Ottawa

2nd peak unlikely, river regulator says

The Ottawa River is unlikely to see a second peak near the capital this spring, according to the agency that regulates reservoir levels along the river basin.

Ottawa River Regulation Planning Board controls flow from northern reservoirs

Residents and volunteers work to hold back the Ottawa River in Britannia on Monday, April 29, 2019. The river is now expected to peak in west Ottawa on Thursday. (Sean Kilpatrick/Canadian Press)

The Ottawa River is unlikely to see a second peak near the capital this spring, according to the agency that regulates reservoir levels along the river basin.
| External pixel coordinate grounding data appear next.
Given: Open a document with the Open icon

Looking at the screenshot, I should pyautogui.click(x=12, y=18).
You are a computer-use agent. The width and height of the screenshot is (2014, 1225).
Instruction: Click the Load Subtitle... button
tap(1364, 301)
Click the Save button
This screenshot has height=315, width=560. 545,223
We're absolutely realizing we don't want to exacerbate downstream flooding.- Michael Sarich, Ottawa River Regulation Planning Board

Earlier predictions warned of a second peak similar to the 2017 floods, but Michael Sarich, a senior water resources engineer with the Ottawa River Regulation Planning Board, said he expects the river to begin subsiding — albeit slowly — after this week's initial peak.
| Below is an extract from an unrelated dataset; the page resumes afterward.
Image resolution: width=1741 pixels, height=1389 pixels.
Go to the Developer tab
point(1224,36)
"It's highly unlikely that we could re-achieve these high levels on the lower sections of the basin because we've pretty well exhausted the snow melt potential in those sectors," Sarich said, referring to portions of the river downstream from Pembroke, Ont., including Ottawa.
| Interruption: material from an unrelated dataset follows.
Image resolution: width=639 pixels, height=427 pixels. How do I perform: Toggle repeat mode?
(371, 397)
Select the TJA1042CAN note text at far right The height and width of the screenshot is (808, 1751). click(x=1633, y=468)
Michael Sarich of the Ottawa River Regulation Planning Board says changing weather can add to the complexity of controlling water levels. (Laurie Fagan CBC)

More water up north 

The rising flood waters currently threatening the capital flowed into the Ottawa River from southern tributaries swollen by a thick, melting snowpack and heavy spring rain. While most of that snow is now gone, there's more to the north, and reservoirs there are filling fast.

"The reservoir storage is finite and there is a lot of snow in the northern region," Sarich said.

In 2017, a second peak occurred after those reservoirs were opened into the Ottawa River. Sarich believes this year, the board will be able to open them more gradually, slowing the spill downstream.

If everything goes according to plan, water levels won't rise, but they will take a long time to subside.

"It might be uncomfortably high for quite a period of time," Sarich said.

Complex calculations

The board releases two forecasts each day predicting water levels and anticipating peaks at key points along the river basin, including Ottawa.

Hourly calculations based on data collected at numerous monitoring stations determine precisely how much water is discharged from the northern reservoirs.

"We're observing how quickly these downstream flows are decreasing," said Sarich. "We're absolutely realizing we don't want to exacerbate downstream flooding."

Of course, even the most careful planning can be thrown off by Mother Nature.

Heavy rain or snow, such as that predicted for Wednesday, or a quick rise in temperature up north where snow is still being "measured in metres" could wreak havoc, Sarich said.  

"Everything is in flux, and every day is a new portrait."

Contrary to rumour, Sarich said the interests of hydro-electric companies don't come into play when the board decides how much or how little water to release downstream.

"Under high water conditions, no one makes power," he said.

Sarich said during a flood the water at the top of the dam is lowered to prevent communities upstream from flooding. As a result, the water at the bottom of the dam is higher than normal and it disrupts the normal cycle of electricity production.